Restraints are stored as RMF::FEATURE nodes in the file.

Restraints are more or less write only, in contrast to the other types. There are create functions, but since the RMF doesn't contain enough data to actually create the correct IMP type, these just create dummy restraints whose score is simply the value stored in the file (and which don't have any derivatives). As a result, it is not clear that they can be used for much beyond verifying scores and some simple analysis.

Each IMP::Restraint added to the RMF is written as follows:

  • a RMF node is created for the restraint itself, containing one score per frame
  • IMP::Restraint::create_current_decomposition() is called on the restraint. If this decomposition contains more than one restraint, then child nodes are added for each restraint and they are stored recursively.
  • all leaves have the (static) list of RMF nodes that they involve written.

Mapping between the sub-restraints created by create_current_decomposition() and RMF nodes is slightly non-trivial. It is done based on the set up input particles for each restraint returned by create_current_decomposition(). For each such restraint, the link first checks in a map if there is already a node with that set of inputs, if so, it reuses that. If not, it creates a new one.

Geometry

Geometry is stored as RMF::SHAPE nodes in the file.

The functionality provided in IMP::display::Geometry doesn't map entirely naturally on to RMF's geometry support. On the IMP side, things are implemented in terms of an ephemeral decomposition of complex geometric objects into simple ones (eg, a bounding box can be decomposed into edges, but each time you ask for the decomposition, you will get a different set of IMP::Objects). The RMF side expects a hierarchy whose structure stays constant across frames. As a result, each type of geometry object has to be special cased in IMP.rmf. Currently there is support for

  • segments
  • balls
  • bounding boxes
  • cylinders
  • points

Considerations

For each piece of data stored in the RMF, a decision has to be made whether to store it once per file (using the RMF set_static_foo() methods), once per frame (using the RMF set_frame_foo() methods), or automatically (using RMF set_foo() methods). In IMP.rmf, in general things are stored once per file with the exception of coordinates/transformations of things that are not rigid parts of rigid bodies, which are stored once per frame.
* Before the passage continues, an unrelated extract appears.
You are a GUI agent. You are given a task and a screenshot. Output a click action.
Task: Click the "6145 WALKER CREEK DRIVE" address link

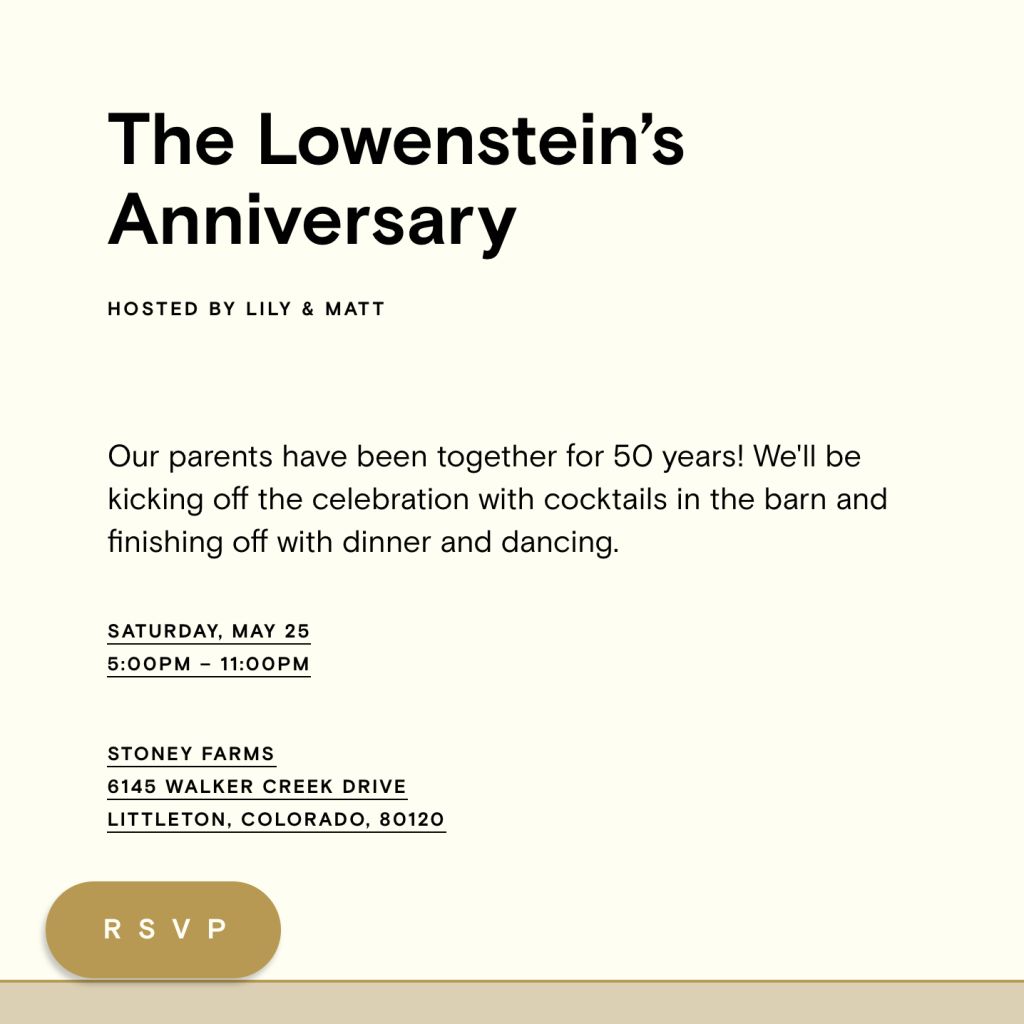pyautogui.click(x=256, y=786)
This could be changed to using automatic for almost everything, but that is

  • a bit slower as it has to check each time if the value is different than what is already stored
  • not something that other programs expect for things like residue index

In particular, it might make sense for radii to become automatic.

One must be very careful not to store any RMF::NodeHandle or RMF::FileHandle objects in the adaptors as these will keep the RMF file open indefinitely (since the handles will keep the file alive and the file keeps the adaptor alive and the adaptor keeps the handle alive).